If the answer doesn't contain this particular gap but does contain another gap which is just as large, doing the same transformation yields an answer which uses as many boards and covers as many stalls as the other answer. This new answer is just as good as the original solution but no better, so we may choose either.
Thus, there exists an optimal answer which contains the large gap, so at each step, there is always an optimal answer which is a superset of the current state. Thus, the final answer is optimal.
Conclusions
If a greedy solution exists, use it. They are easy to code, easy to debug, run quickly, and use little memory, basically defining a good algorithm in contest terms. The only missing element from that list is correctness. If the greedy algorithm finds the correct answer, go for it, but don't get suckered into thinking the greedy solution will work for all problems.
Sample Problems
Sorting a three-valued sequence [IOI 1996]
You are given a three-valued (1, 2, or 3) sequence of length up to 1000. Find a minimum set of exchanges to put the sequence in sorted order.
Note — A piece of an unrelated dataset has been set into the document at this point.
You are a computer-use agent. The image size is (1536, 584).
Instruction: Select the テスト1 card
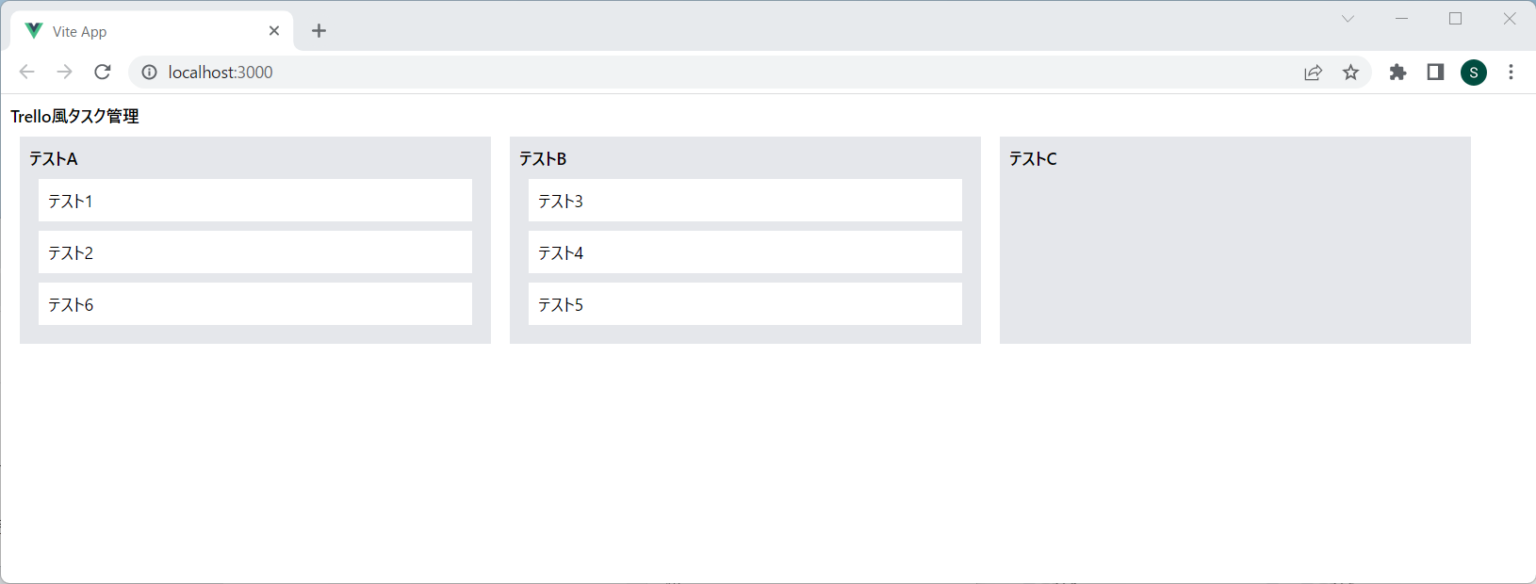(x=255, y=200)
AlgorithmThe sequence has three parts: the part which will be 1 when in sorted order, 2 when in sorted order, and 3 when in sorted order. The greedy algorithm swaps as many as possible of the 1's in the 2 part with 2's in the 1 part, as many as possible 1's in the 3 part with 3's in the 1 part, and 2's in the 3 part with 3's in the 2 part. Once none of these types remains, the remaining elements out of place need to be rotated one way or the other in sets of 3. You can optimally sort these by swapping all the 1's into place and then all the 2's into place.
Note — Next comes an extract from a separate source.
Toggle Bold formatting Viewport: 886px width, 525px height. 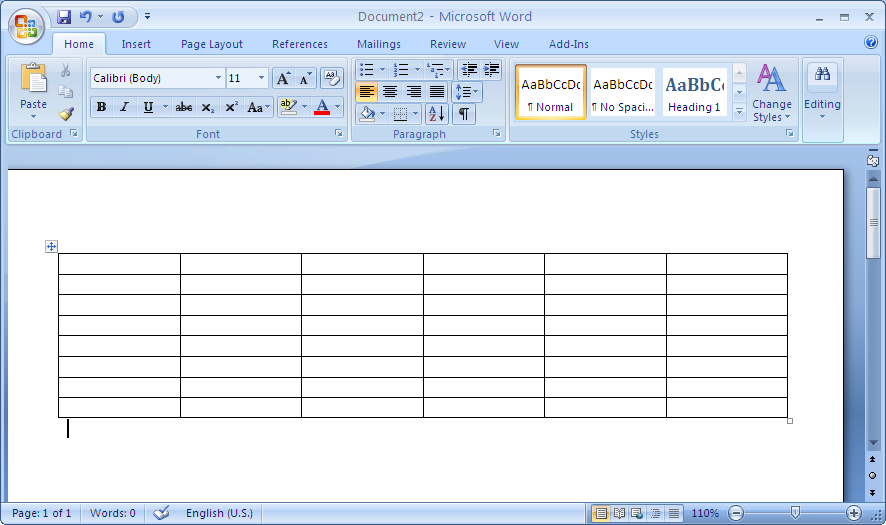tap(101, 107)
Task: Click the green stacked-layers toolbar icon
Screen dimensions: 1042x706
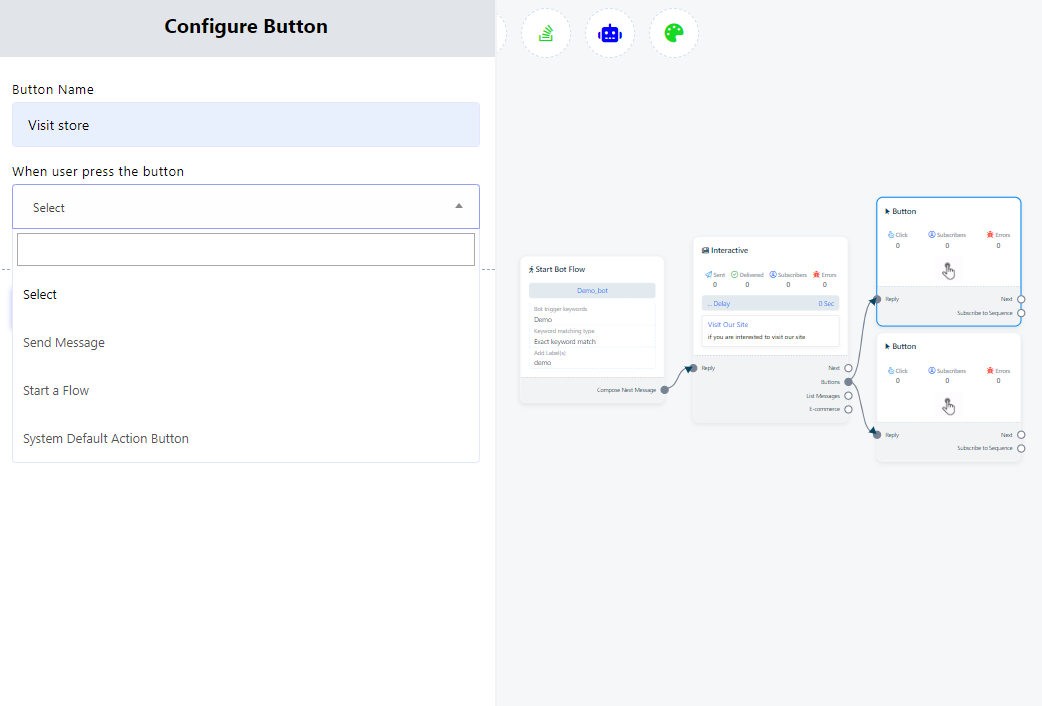Action: pos(546,33)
Analysis: Obviously, a swap can put at most two elements in place, so all the swaps of the first type are optimal. Also, it is clear that they use different types of elements, so there is no ``interference'' between those types. This means the order does not matter. Once those swaps have been performed, the best you can do is two swaps for every three elements not in the correct location, which is what the second part will achieve (for example, all the 1's are put in place but no others; then all that remains are 2's in the 3's place and vice-versa, and which can be swapped).
Friendly Coins - A Counterexample [abridged]
Given the denominations of coins for a newly founded country, the Dairy Republic, and some monetary amount, find the smallest set of coins that sums to that amount. The Dairy Republic is guaranteed to have a 1 cent coin.
Algorithm: Take the largest coin value that isn't more than the goal and iterate on the total minus this value.
(Faulty) Analysis: Obviously, you'd never want to take a smaller coin value, as that would mean you'd have to take more coins to make up the difference, so this algorithm works.
Maybe not: Okay, the algorithm usually works. In fact, for the U.S. coin system {1, 5, 10, 25}, it always yields the optimal set. However, for other sets, like {1, 5, 8, 10} and a goal of 13, this greedy algorithm would take one 10, and then three 1's, for a total of four coins, when the two coin solution {5, 8} also exists.
Topological Sort
Given a collection of objects, along with some ordering constraints, such as "A must be before B," find an order of the objects such that all the ordering constraints hold.
Algorithm: Create a directed graph over the objects, where there is an arc from A to B if "A must be before B." Make a pass through the objects in arbitrary order. Each time you find an object with in-degree of 0, greedily place it on the end of the current ordering, delete all of its out-arcs, and recurse on its (former) children, performing the same check. If this algorithm gets through all the objects without putting every object in the ordering, there is no ordering which satisfies the constraints.